Le bureau du Représentant américain au commerce (USTR) a désigné le Vietnam comme “Pays étranger prioritaire” pour les violations de la propriété intellectuelle.
C’est la première fois qu’une nation reçoit cette désignation depuis 13 ans, et cela ouvre la porte à une enquête commerciale en vertu de la Section 301 contre le pays, qui a été l’un des plus grands bénéficiaires de la campagne tarifaire américaine contre la Chine.
Pendant des années, la Chine a été la cible principale de l’application américaine de la PI, les États‑Unis accusant les entreprises chinoises d’IA de copier des modèles de pointe créés par des sociétés américaines telles qu’OpenAI et Anthropic.
Cependant, le Vietnam occupe désormais la catégorie la plus sévère de la liste de surveillance de Washington, un niveau au-dessus de la “liste de surveillance prioritaire” où se trouvent la Chine, l’Inde, la Russie et trois autres nations, comme le montre le Rapport spécial 301 de 2026 de l’USTR.
Pourquoi le Vietnam est-il désigné comme pays à menace prioritaire en matière de PI ? Depuis 2025, les États‑Unis soulignent ce qu’ils appellent un excédent commercial avec le Vietnam. Les exportations du pays d’Asie du Sud‑Est vers les États‑Unis ont atteint 153 milliards de dollars en 2025, générant un excédent commercial de près de 134 milliards de dollars, selon Reuters.
Son économie a progressé de 8 % l’an dernier, principalement grâce à des fabricants étrangers tels que Samsung, Apple et Nike qui assemblent des produits dans des usines vietnamiennes, souvent à partir de composants d’origine chinoise.
L’an dernier, l’administration Trump a accusé le Vietnam de servir de plaque tournante de transbordement pour les marchandises chinoises destinées aux consommateurs américains. Le Monde a rapporté en avril que les usines vietnamiennes de vêtements et de chaussures exportent plus que jamais vers les États‑Unis et l’Europe, un an après que de nouveaux tarifs ont remodelé les chaînes d’approvisionnement mondiales.
L’étiquette “Pays étranger prioritaire” a une portée légale, car elle est réservée aux pays dont les pratiques en matière de PI ont « l’impact le plus grave » sur les produits américains et qui n’ont pas engagé de négociations de bonne foi pour les corriger.
L’agence décidera dans les 30 jours suivants s’il faut ouvrir une enquête formelle en vertu de la Section 301, le même mécanisme juridique utilisé pour imposer des tarifs à la Chine à partir de 2018.
Pourquoi l’Union européenne (UE) a-t-elle été ajoutée à la liste de surveillance de l’USTR ? Une entrée surprenante dans la liste de surveillance était l’UE, qui a été placée pour la première fois dans la « liste de surveillance de niveau inférieur ».
Cela intervient à un moment où les frictions entre Washington et Bruxelles concernant l’application de la PI augmentent. La relation transatlantique est déjà tendue par des désaccords sur les tarifs, la régulation technologique et les dépenses de défense.
Cependant, certains pays comme l’Argentine et le Mexique ont vu leur statut sur la liste de surveillance passer des zones « liste de surveillance prioritaire » en rouge à la liste de surveillance standard. Le Mexique est membre des trois accords commerciaux nord‑américains, avec les États‑Unis et le Canada.

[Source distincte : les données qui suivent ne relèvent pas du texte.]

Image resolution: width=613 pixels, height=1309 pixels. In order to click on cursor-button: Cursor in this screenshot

La Chine reste sur la liste de surveillance prioritaire La Chine reste sur la “liste de surveillance prioritaire”, un niveau en dessous de la nouvelle désignation du Vietnam. Cette position intervient après des mois d’accusations croissantes concernant la propriété intellectuelle de l’IA. OpenAI a déclaré au Congrès en février que la start‑up chinoise DeepSeek avait utilisé des « tactiques de plus en plus sophistiquées » pour extraire des résultats des modèles américains.

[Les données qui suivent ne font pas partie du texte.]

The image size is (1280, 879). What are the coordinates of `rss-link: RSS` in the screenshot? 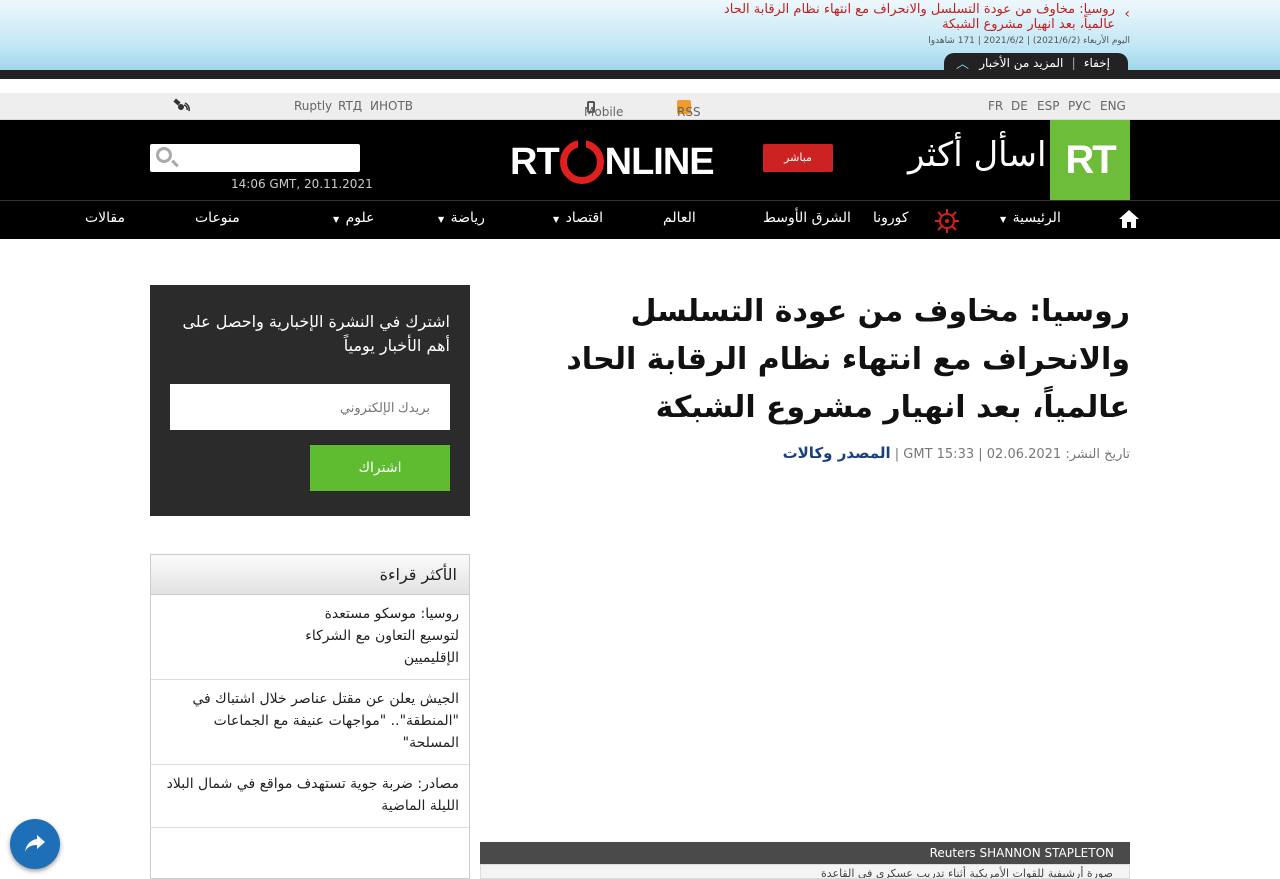 It's located at (689, 109).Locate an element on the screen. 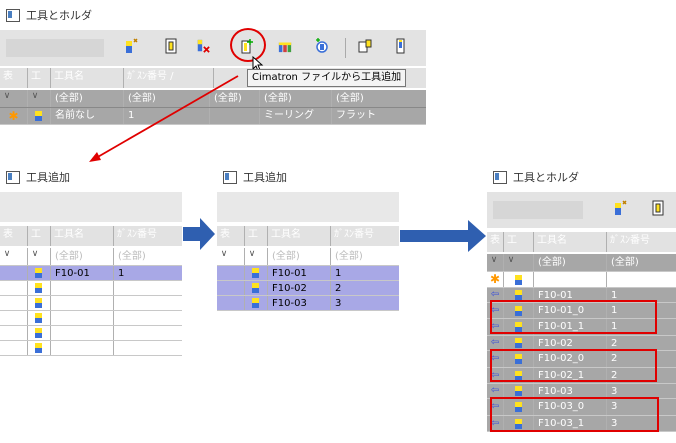 Image resolution: width=676 pixels, height=443 pixels. window-title: 工具とホルダ is located at coordinates (546, 178).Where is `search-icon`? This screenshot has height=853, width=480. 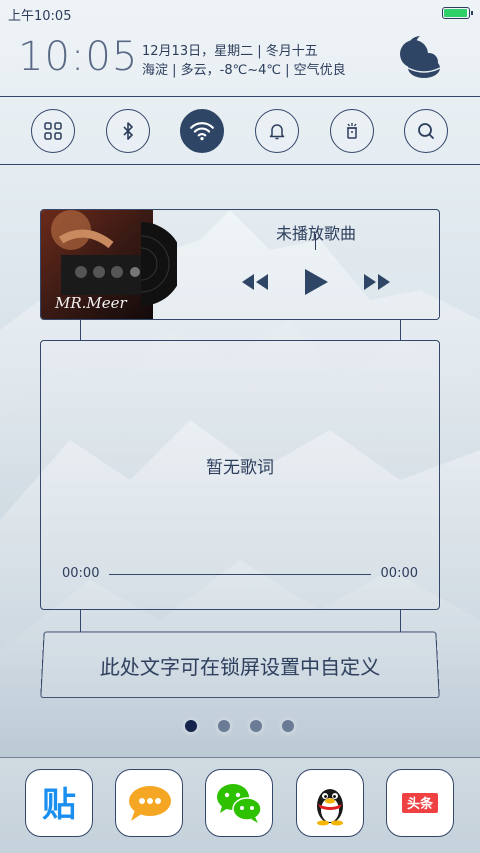
search-icon is located at coordinates (426, 131).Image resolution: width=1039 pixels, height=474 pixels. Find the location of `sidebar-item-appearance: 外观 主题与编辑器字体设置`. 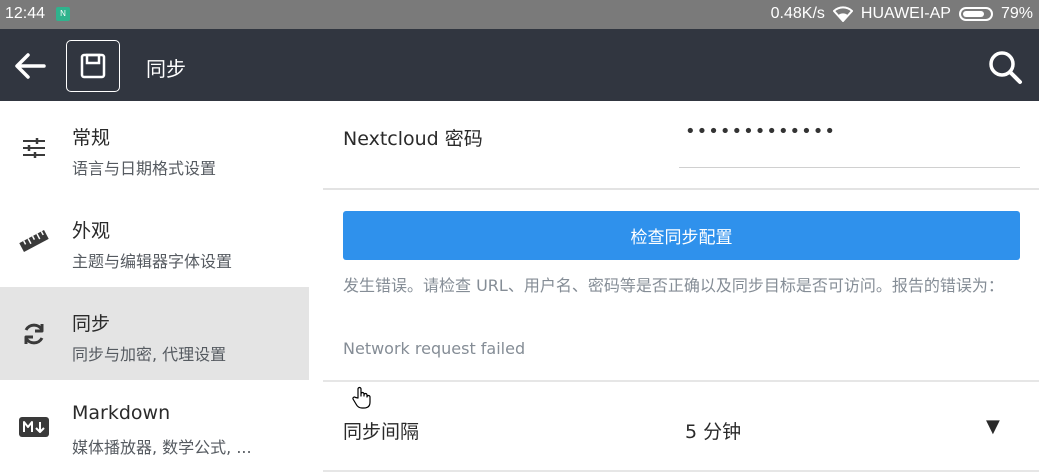

sidebar-item-appearance: 外观 主题与编辑器字体设置 is located at coordinates (154, 240).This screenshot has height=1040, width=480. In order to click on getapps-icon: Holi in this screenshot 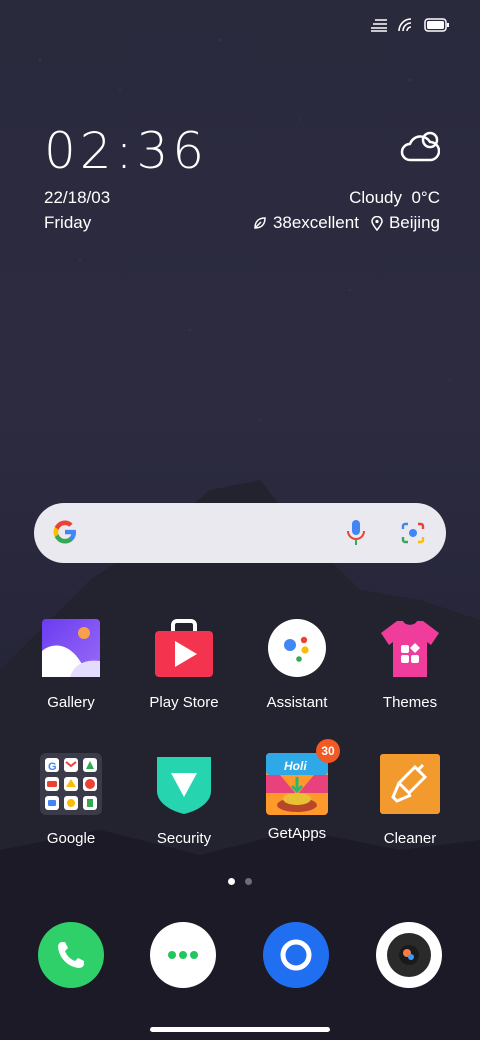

Google, OpenAI et Anthropic ont commencé à partager des informations via le Frontier Model Forum pour détecter les tentatives de distillation non autorisées, selon le même rapport.
Le Chili, la Chine, l’Inde, l’Indonésie, la Russie et le Venezuela sont les six pays figurant sur la liste prioritaire. 19 autres partenaires commerciaux, dont l’UE, occupent la liste de surveillance standard, tandis que la Bulgarie a été entièrement retirée.
Le compte à rebours de 30 jours pour une éventuelle enquête en vertu de la Section 301 sur le Vietnam commence maintenant. Si l’USTR avance, il demandera des consultations avec Hanoï visant à résoudre les problèmes de PI qui ont déclenché la désignation.
Pour le Vietnam, qui a construit sa stratégie de croissance économique autour d’une fabrication axée sur l’exportation et les investissements étrangers, le résultat pourrait déterminer sa relation commerciale avec son plus grand client et avoir également un impact durable sur son économie en expansion.